I think the idea is that you'll be so busy rolling around in sandwiches that other people bought for you, you'll no longer want to buy yourself a sandwich.
Oh, there's definitely a "we'll all love each other and capitalism will dissolve" vibe. Thing is? Humans developed money to facilitate trade with people we aren't friends with. So either (A) something needs to fill the sandwich gap or (B) there needs to be some sort of middleware to translate "unknown attention" into "known attention." Both (A) and (B) are going to belong to some sort of external system. You could do it with blockchain but blockchain has no ability to protect you from reavers so fundamentally, it's gonna be whatever the heavies wanna get paid in. If the heavies don't run the blockchain, you need a blockchain-to-heavybucks exchange rate which means we're right back where we started, paying taxes in money. If the heavies do run the blockchain, you're looking squarely at the Social Credit System. Which, frankly, is where they've always been. People hear "China invented paper money" and think "china invented coins made out of paper" when in fact, the value of Chinese currency was whatever the Emperor said it was which had the effect of entrenching their user class against all challenges short of foreign invasion (mongols, Brits) and brutally restricting their ability to trade. The Renaissance was created in no small part by Europeans taking the "money is whatever we say it is" insight of the Chinese and giving it to the banks, rather than feudal lords.

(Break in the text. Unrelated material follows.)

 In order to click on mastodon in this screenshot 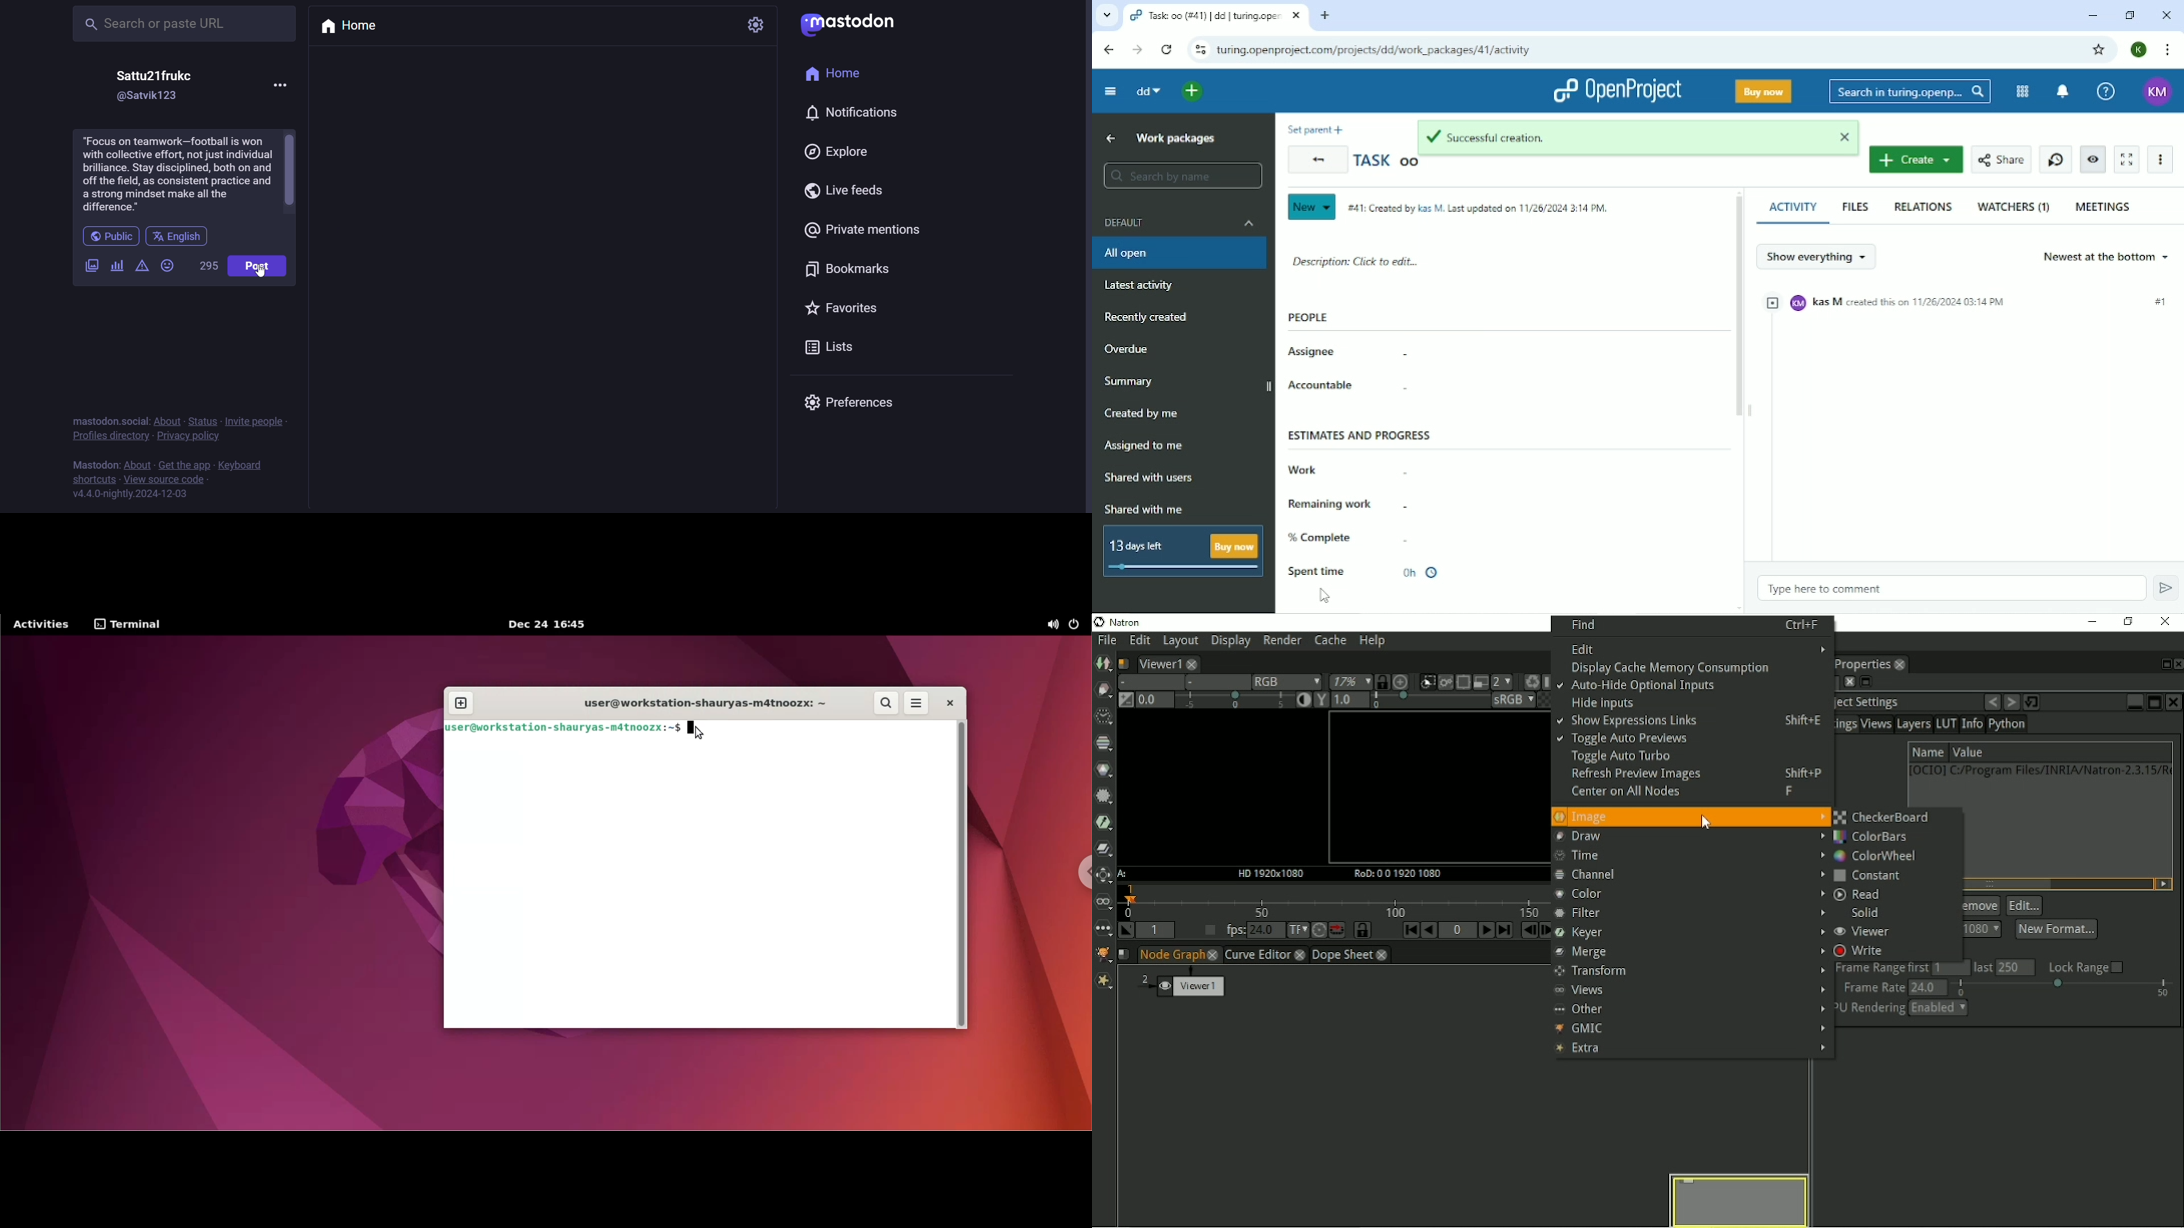, I will do `click(849, 26)`.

Graeber might disagree, but answering the question "how do I pay strangers for stuff I can't afford" is how capitalism took over the world. The Babylonians ran pretty much everything internal on a social credit system. But when they needed external stuff, they used silver. Worked for like 2000 years, until the barbarians they traded with learned to write in a pidgin easier to transact with, went around the social credit system and out-innovated 'em. Seems to me a Tik Tok economy is not a step forward.
This was a great comment - more interesting than the Wired article, actually. Thanks for the discussion.
Allow me to recommend this book and also this book.
I'll add these to my ever expanding reading list.